* TASK OBJECTIVE
Repeat the data that follows verbatim. Images are not part of the copy.

=== Begin Enclosure ===

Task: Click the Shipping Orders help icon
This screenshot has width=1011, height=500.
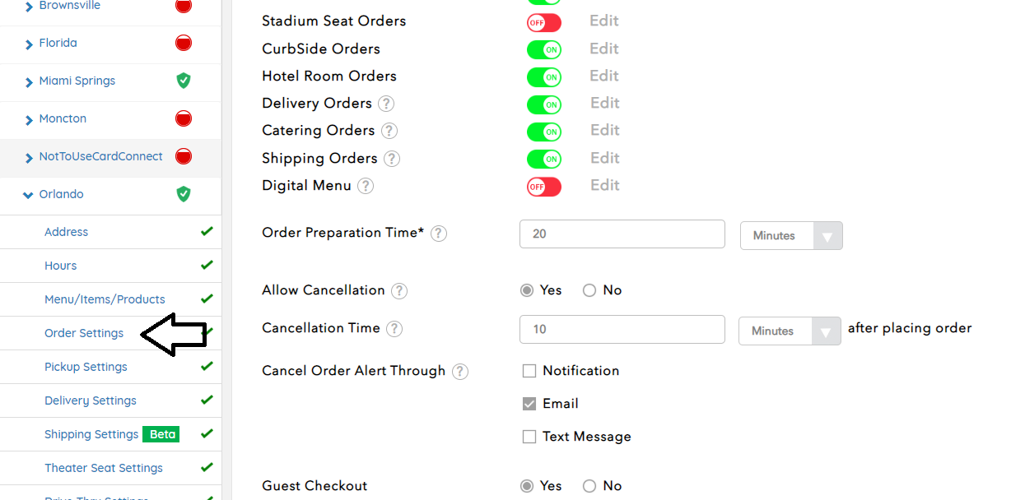Action: (x=392, y=159)
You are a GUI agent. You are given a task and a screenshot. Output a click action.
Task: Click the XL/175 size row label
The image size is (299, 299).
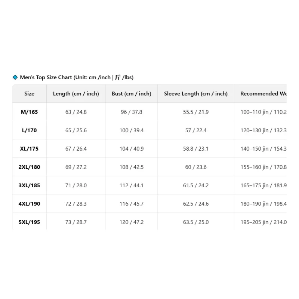tap(30, 148)
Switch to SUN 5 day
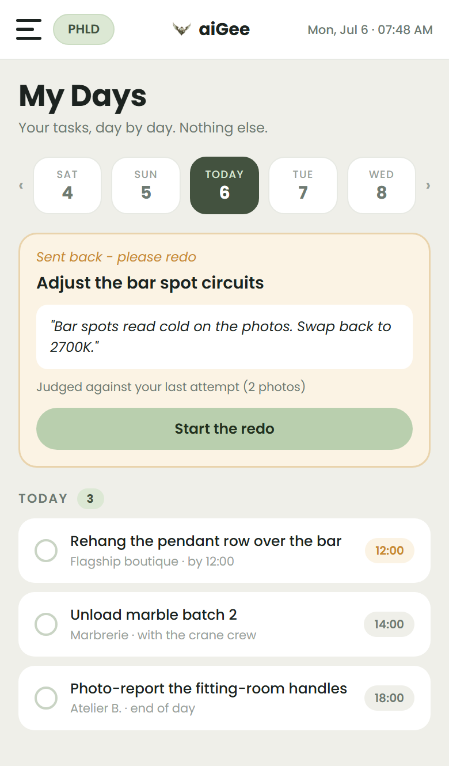This screenshot has height=766, width=449. pyautogui.click(x=146, y=185)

=== End Enclosure ===

* RESPONSE TO THIS TASK
Task: Click the Shipping Orders help icon
This screenshot has width=1011, height=500.
Action: (x=392, y=159)
You are a GUI agent. You are given a task and a screenshot. Output a click action.
Task: Click the XL/175 size row label
The image size is (299, 299).
tap(30, 148)
Switch to SUN 5 day
This screenshot has height=766, width=449. pyautogui.click(x=146, y=185)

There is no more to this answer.